Records for locating displayed items

** BEGIN **

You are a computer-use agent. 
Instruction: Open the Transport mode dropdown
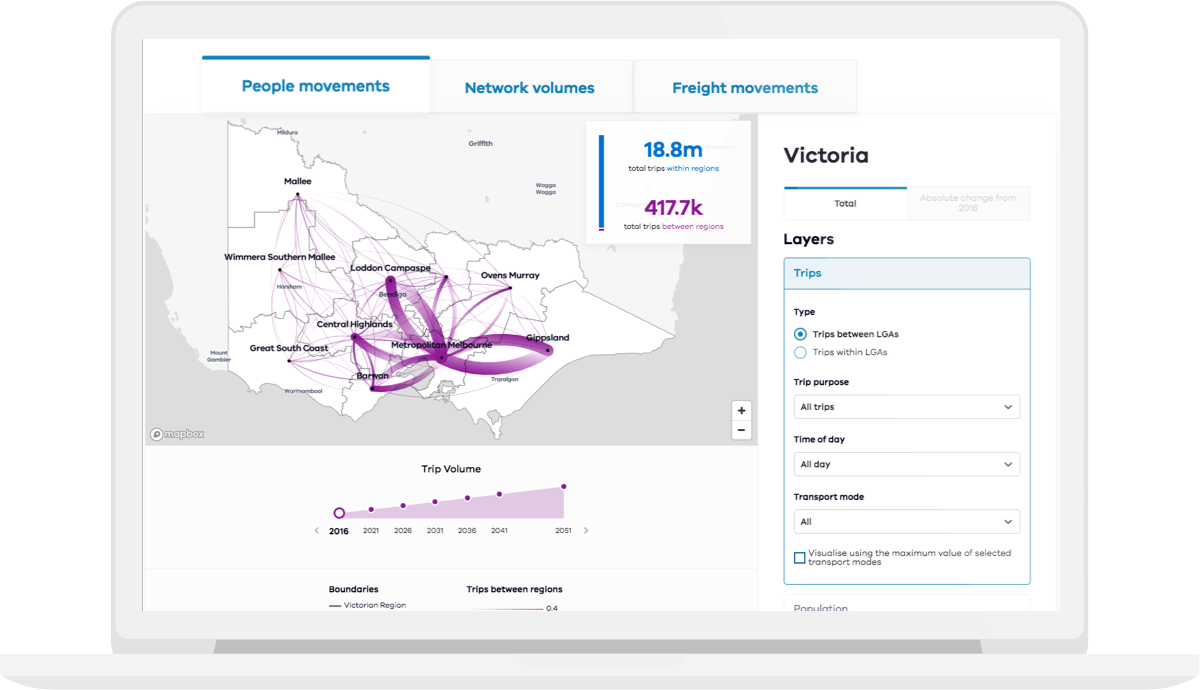(x=906, y=521)
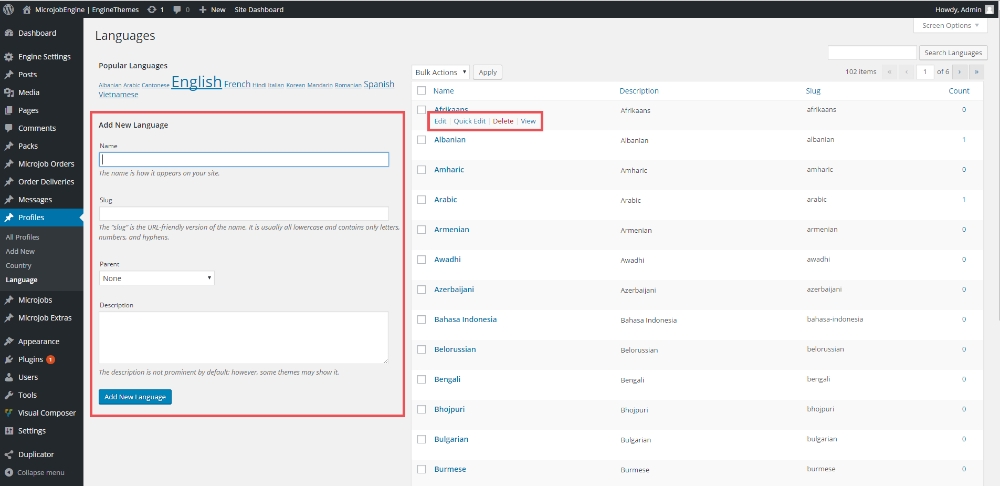Click the Dashboard icon in the sidebar
Image resolution: width=1000 pixels, height=486 pixels.
pos(9,33)
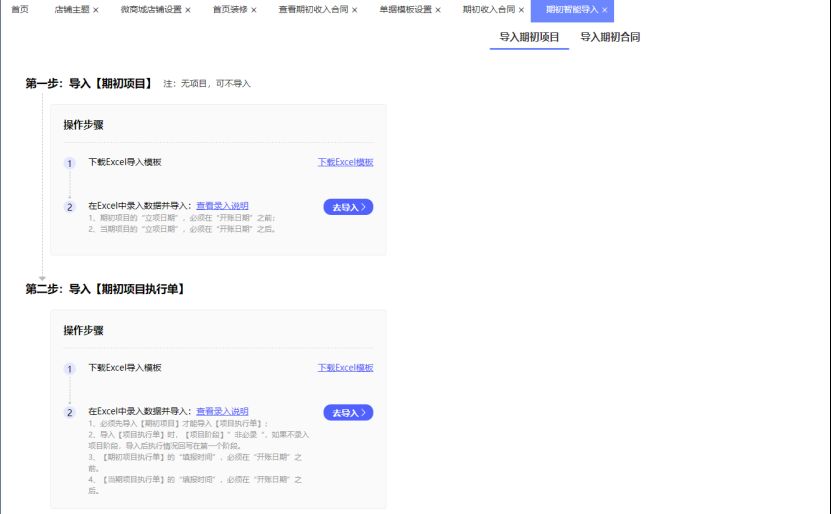The height and width of the screenshot is (514, 831).
Task: View 查看录入说明 in the first step
Action: coord(222,205)
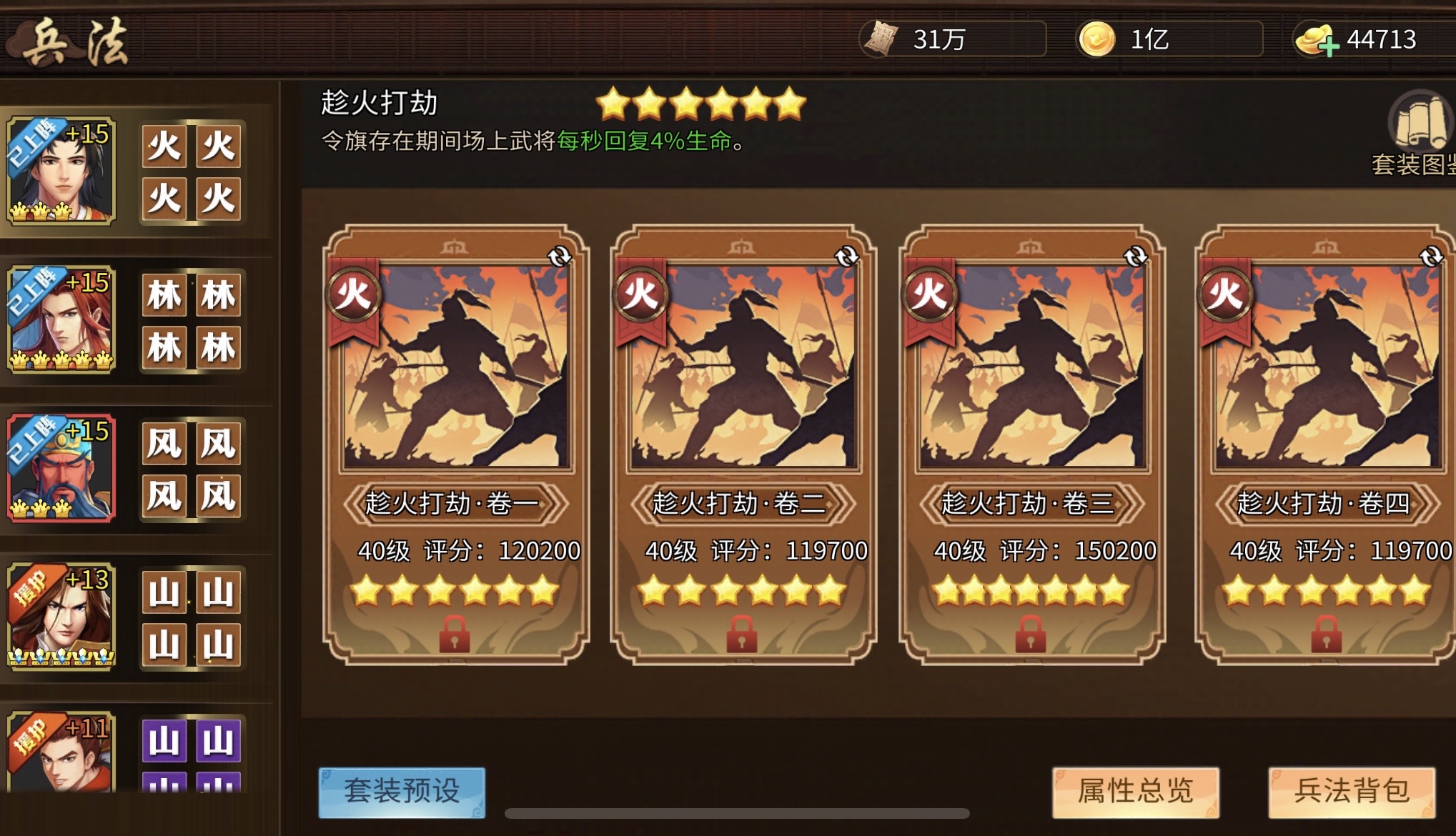
Task: Toggle the red lock on 卷一 card
Action: tap(454, 634)
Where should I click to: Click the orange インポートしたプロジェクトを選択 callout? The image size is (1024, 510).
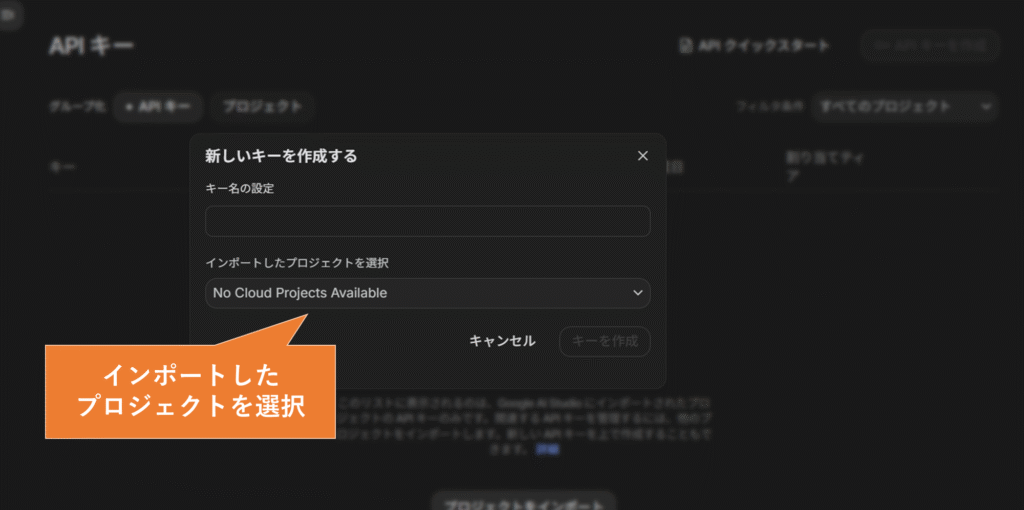coord(190,392)
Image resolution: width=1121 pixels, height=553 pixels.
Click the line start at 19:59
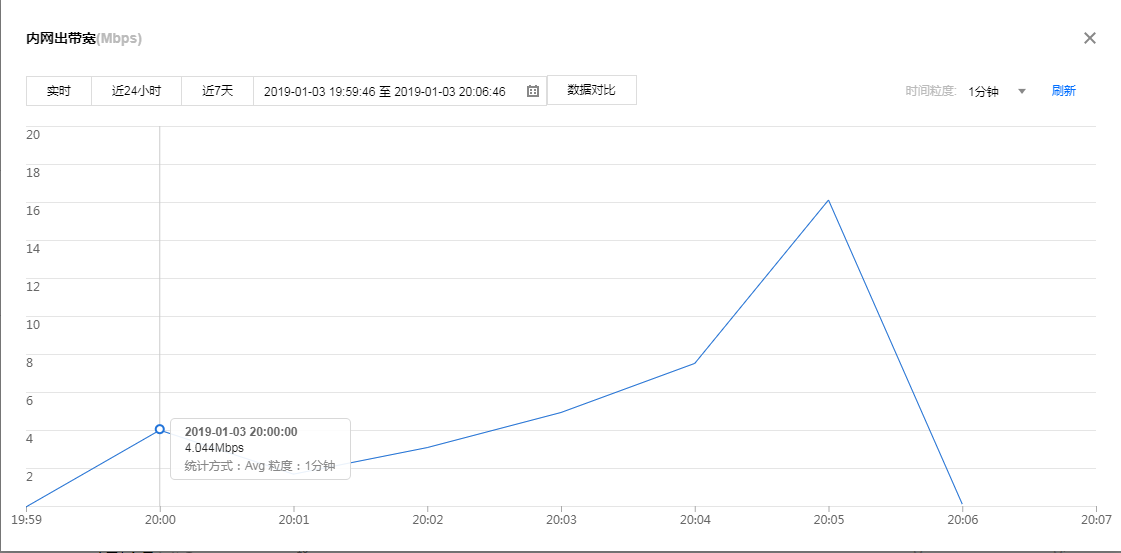(27, 505)
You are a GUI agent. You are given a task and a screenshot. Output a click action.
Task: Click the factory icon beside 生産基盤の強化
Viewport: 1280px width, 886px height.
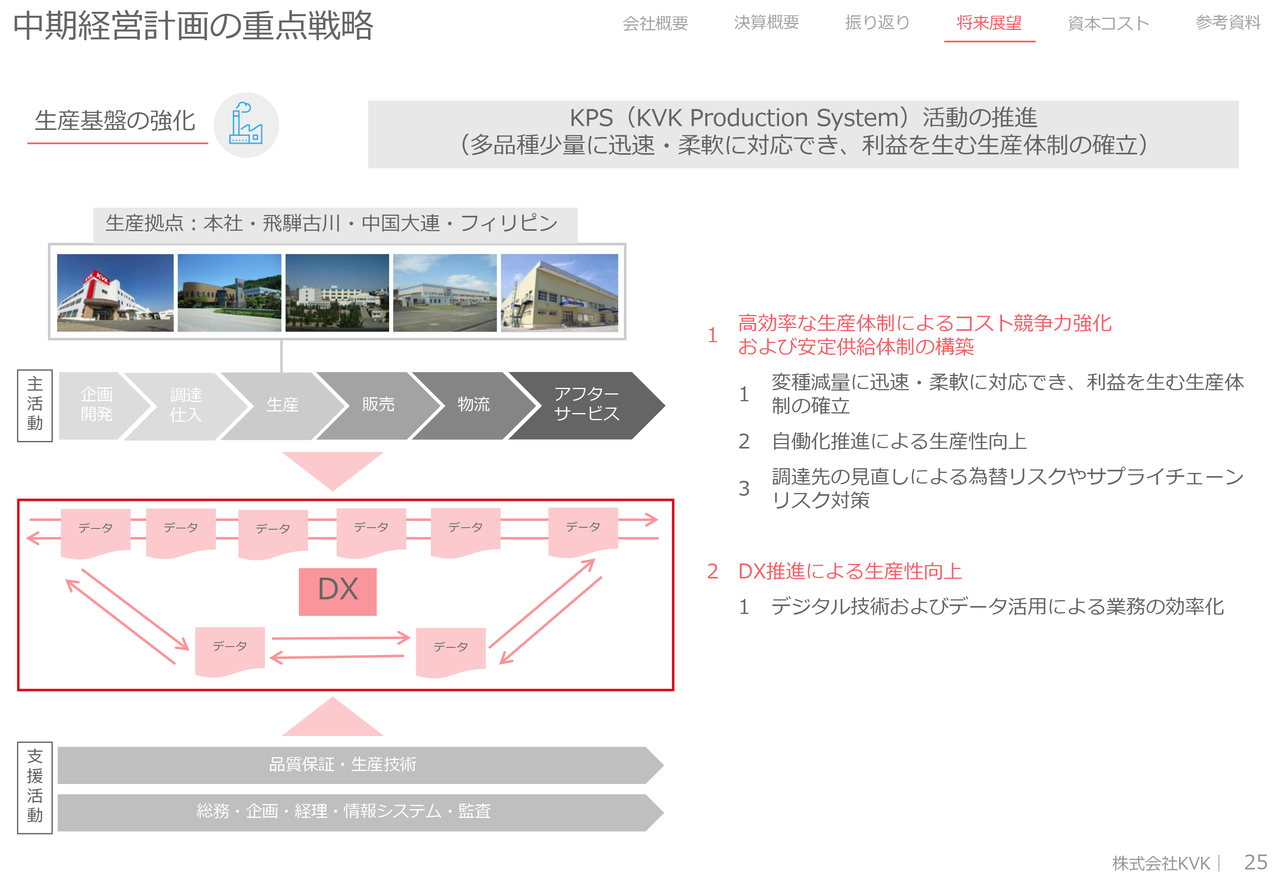point(245,125)
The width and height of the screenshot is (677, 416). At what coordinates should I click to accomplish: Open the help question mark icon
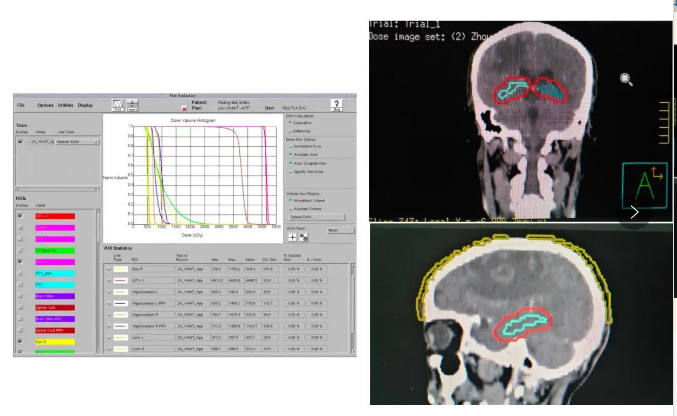coord(336,105)
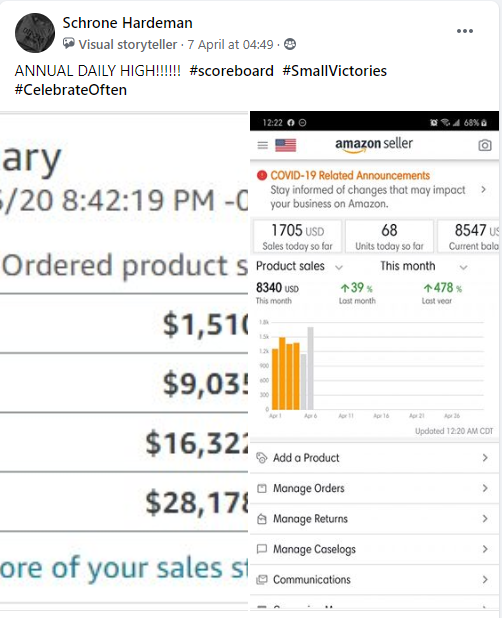Click the #SmallVictories hashtag link
The image size is (502, 618).
point(335,71)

** END **

**Given task**
Copy all the records above word for word, leaving out the pictures.

**Response to this task**
You are a computer-use agent. 
Instruction: Open the Transport mode dropdown
(x=906, y=521)
Click the Dashboard icon in the sidebar
Image resolution: width=1000 pixels, height=486 pixels.
pos(9,33)
The height and width of the screenshot is (514, 831).
Task: View 查看录入说明 in the first step
Action: coord(222,205)
Task: Toggle the red lock on 卷一 card
Action: tap(454, 634)
Where should I click to: Click the orange インポートしたプロジェクトを選択 callout? The image size is (1024, 510).
coord(190,392)
Image resolution: width=1121 pixels, height=553 pixels.
Click the line start at 19:59
(27, 505)
You are a GUI agent. You are given a task and a screenshot. Output a click action.
Task: Click the factory icon beside 生産基盤の強化
Viewport: 1280px width, 886px height.
point(245,125)
The width and height of the screenshot is (677, 416). At what coordinates should I click to accomplish: Open the help question mark icon
coord(336,105)
Click the #SmallVictories hashtag link
The image size is (502, 618).
point(335,71)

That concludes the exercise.